▶ [What is being asked]:
Quote the rows below verbatim from the line containing "Screen dimensions: 361x233" up to and including the line containing "Action: (14, 39)". Leave out the pictures.

▶ [Input for this task]:

★ ★ ★ ★ ★

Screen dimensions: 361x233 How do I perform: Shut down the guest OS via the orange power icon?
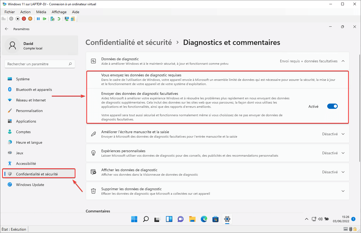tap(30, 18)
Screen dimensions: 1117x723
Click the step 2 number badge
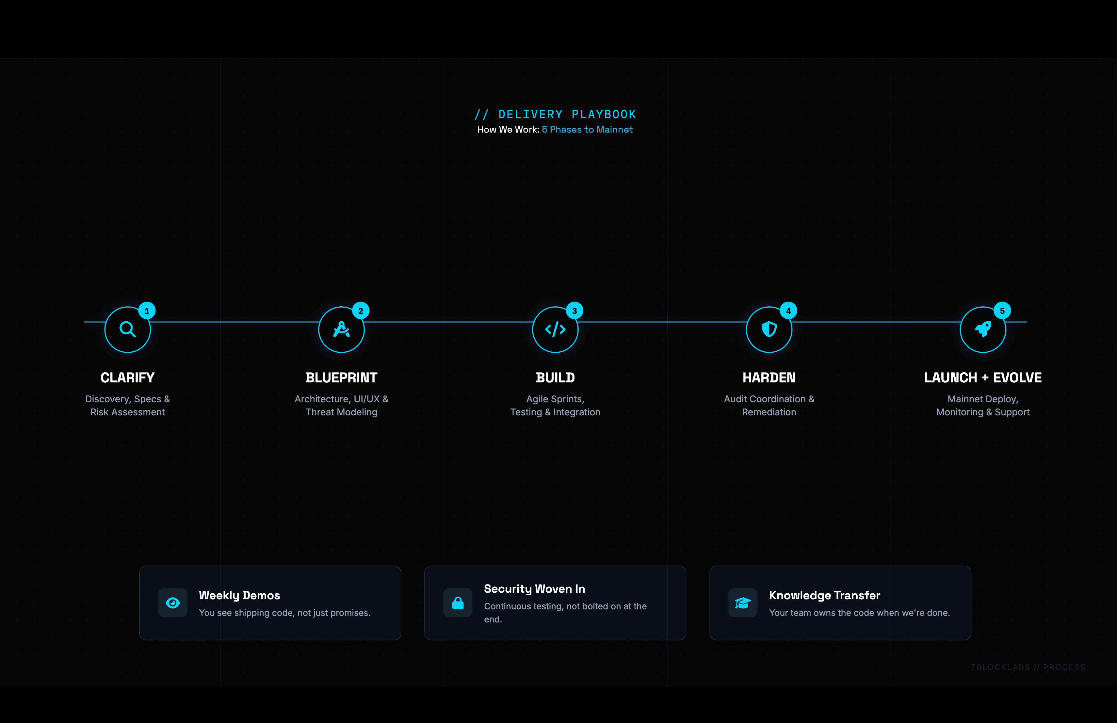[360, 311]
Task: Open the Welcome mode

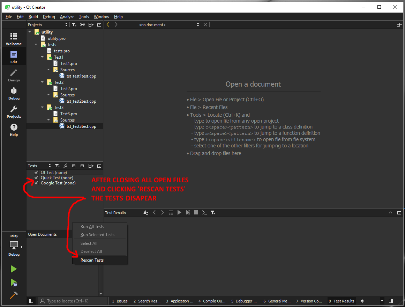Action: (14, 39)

★ ★ ★ ★ ★

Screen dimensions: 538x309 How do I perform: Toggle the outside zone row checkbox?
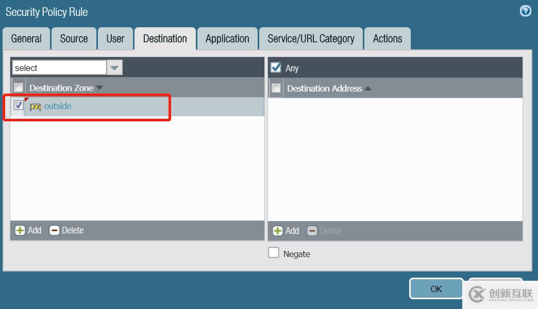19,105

★ ★ ★ ★ ★

▶ [Completed exercise]:
Screen dimensions: 361x233 How do I perform: Shut down the guest OS via the orange power icon?
tap(30, 18)
Screen dimensions: 1117x723
Click the step 2 number badge
[360, 311]
Task: Open the Welcome mode

Action: (14, 39)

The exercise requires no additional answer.